▶ EXERCISE OBJECTIVE:
Pictures stay out of the copy. Retype exactly the lines below from the one with "Select the ext2/ext3/ext4" through the one with "Viewport: 644px width, 316px height.".

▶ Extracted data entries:
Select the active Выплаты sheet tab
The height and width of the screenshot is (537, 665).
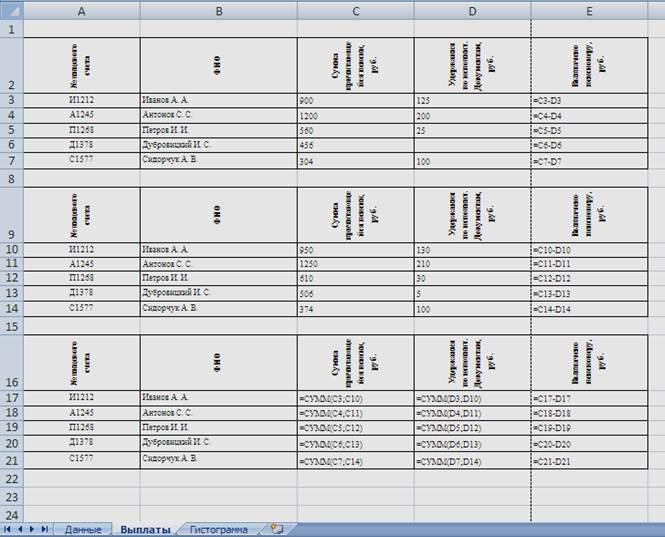click(146, 529)
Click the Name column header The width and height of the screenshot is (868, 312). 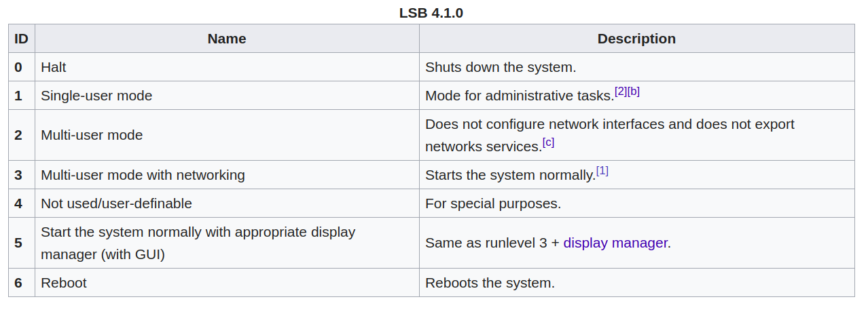click(227, 39)
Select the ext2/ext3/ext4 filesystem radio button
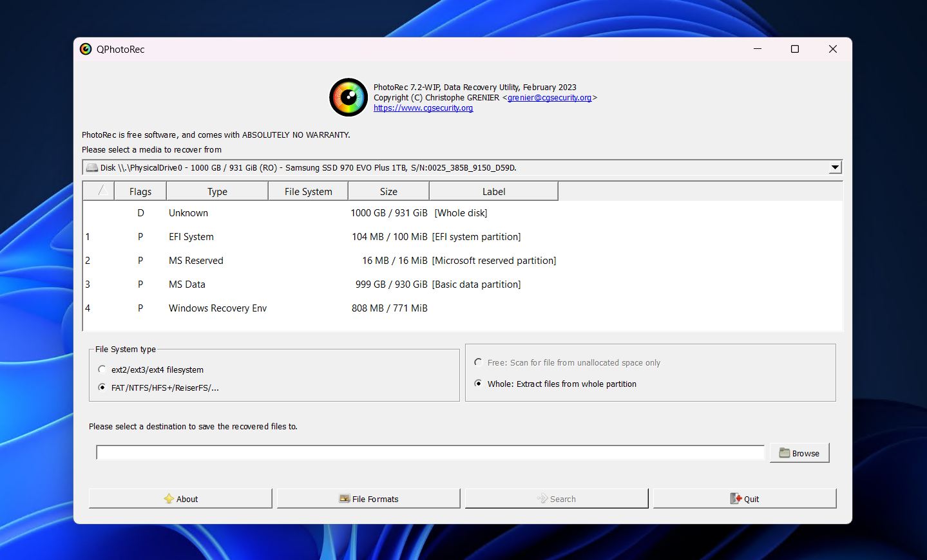Screen dimensions: 927x560 tap(102, 369)
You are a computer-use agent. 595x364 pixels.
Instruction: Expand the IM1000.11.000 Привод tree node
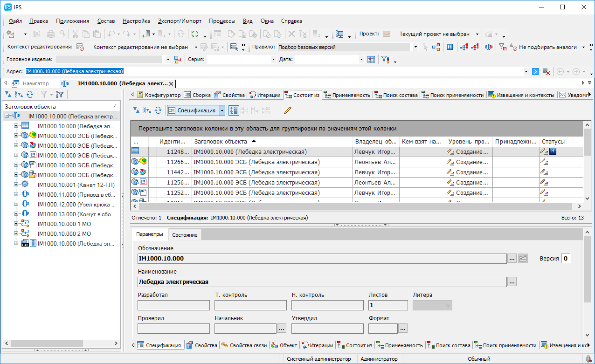(x=16, y=194)
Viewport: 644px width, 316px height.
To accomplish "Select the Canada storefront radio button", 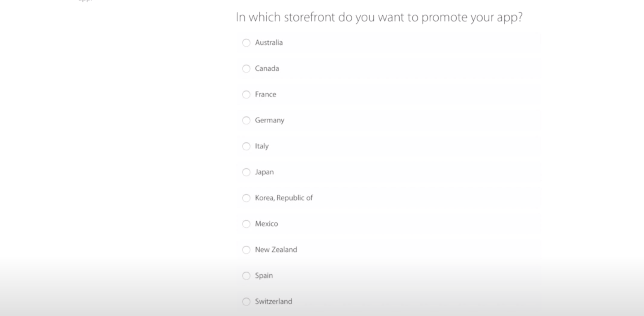I will (246, 69).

▶ ANSWER TO THIS PROBLEM:
Select the ext2/ext3/ext4 filesystem radio button
Screen dimensions: 927x560 tap(102, 369)
You are a computer-use agent. 595x364 pixels.
Instruction: Expand the IM1000.11.000 Привод tree node
(x=16, y=194)
Viewport: 644px width, 316px height.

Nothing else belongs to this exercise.